# New Ondemand Test channel 1001



## jamieh1 (May 1, 2003)

There is a new TEST Channel 1001 up, has alot of HD, 1080p. 720p and SD.

Some of the test titles have R15 in them, is Directv going to somehow add VOD to the R15s?


----------



## merchione (Apr 28, 2008)

Beat me to it.. I just saw Fast and furious T.D. in 1080p (3 mins of it)I think It didnt look any different can anyone confirm that thay are testing 1080p? Also whole movies are up there to...can we download them without a charge?


----------



## drx792 (Feb 28, 2007)

merchione said:


> Beat me to it.. I just saw Fast and furious T.D. in 1080p (3 mins of it)I think It didnt look any different can anyone confirm that thay are testing 1080p? Also whole movies are up there to...can we download them without a charge?


well you need the current CE and an HR20 with Native On to currently get 1080p.

Im not sure why this channel is available....i wonder if its to people with a CE only or if its public.

■ **RECORDS SHOWN**:
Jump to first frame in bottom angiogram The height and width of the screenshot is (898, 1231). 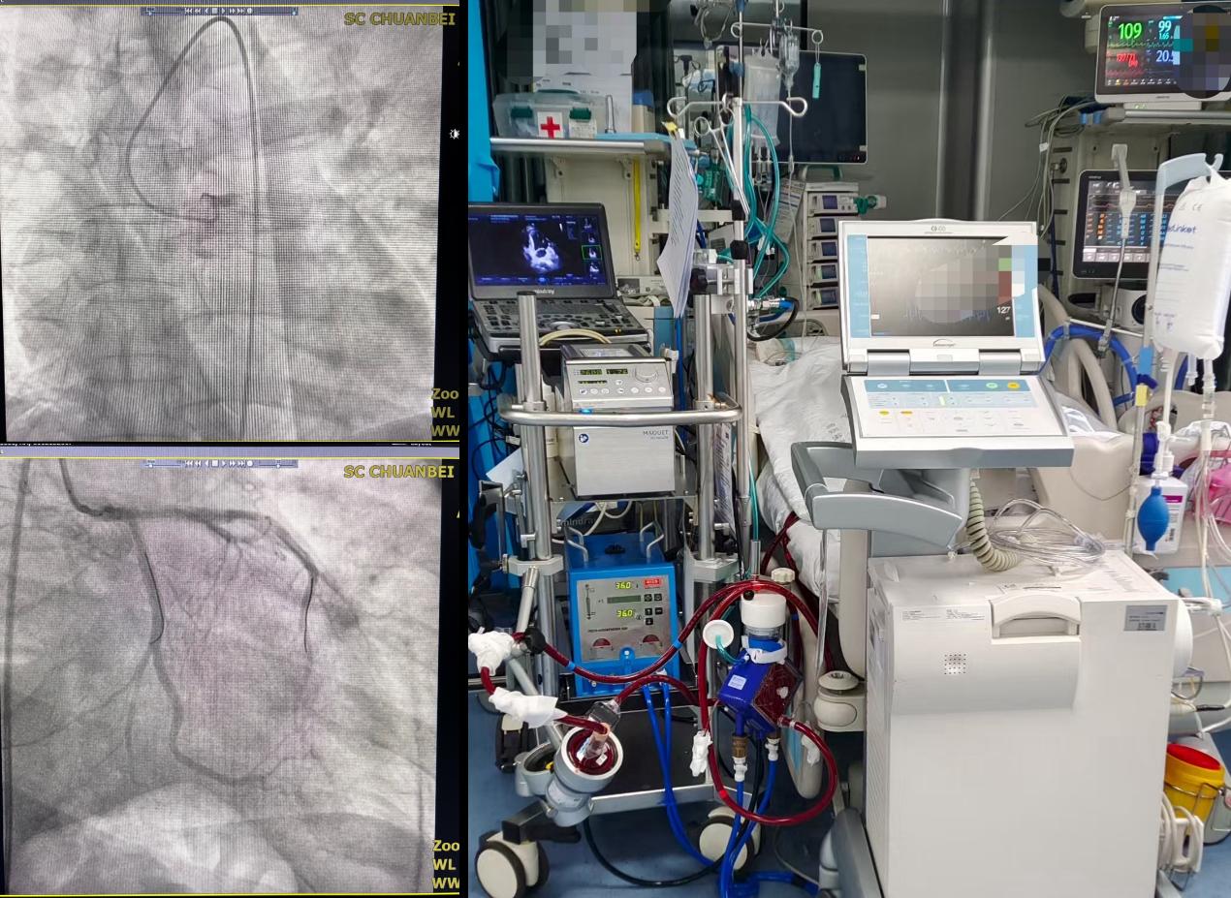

* * *

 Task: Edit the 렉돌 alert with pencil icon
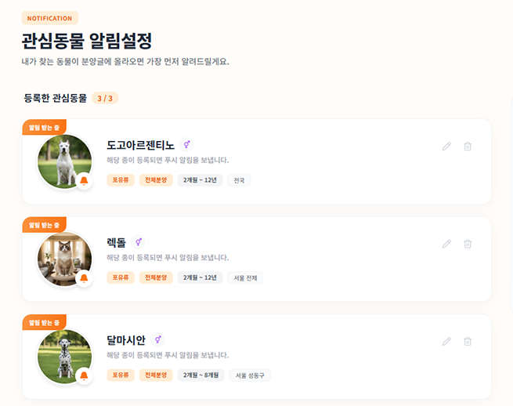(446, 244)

■ **WHAT THIS TASK INVOLVES**:
Continue the forum thread about DirecTV's On Demand test channel 1001, starting after its last post.

■ **RESULT OF THIS EXERCISE**:
----------



## merchione (Apr 28, 2008)

drx792 said:


> well you need the current CE and an HR20 with Native On to currently get 1080p.
> 
> Im not sure why this channel is available....i wonder if its to people with a CE only or if its public.


I have an HR21 and my LCD is 1080p it changes when the format changes.


----------



## tonyd79 (Jul 24, 2006)

I noticed a lot of testing files on that channel. Includiing files name CC that I assume were closed captioning tests, files that had resoultion markers on them. And other things. 

I tried downloading college road trip but the audio was waaay out of synch.


----------



## merchione (Apr 28, 2008)

is anyone else seeing this channel? or is it just a test channel for some?


----------



## Jason Whiddon (Aug 17, 2006)

I have access to it (non CE HR20 700). Pretty cool, downloading lost boys tribe right now.

Dunnoe how long itll last but there is a few very new movies on their marked HD, I hope this means DOD is getting ready to speed up on its new pay HD movie additions.


----------



## MikeW (May 16, 2002)

I downloaded the R15 test of Mad Money. It plays fine through HDMI. When I try to play it on a TV connected via component, it tells me I need to replace my HDMI cable with component to view the programming. Not a typo on my side....the message is reversed. The content won't play with component.


----------



## Jason Whiddon (Aug 17, 2006)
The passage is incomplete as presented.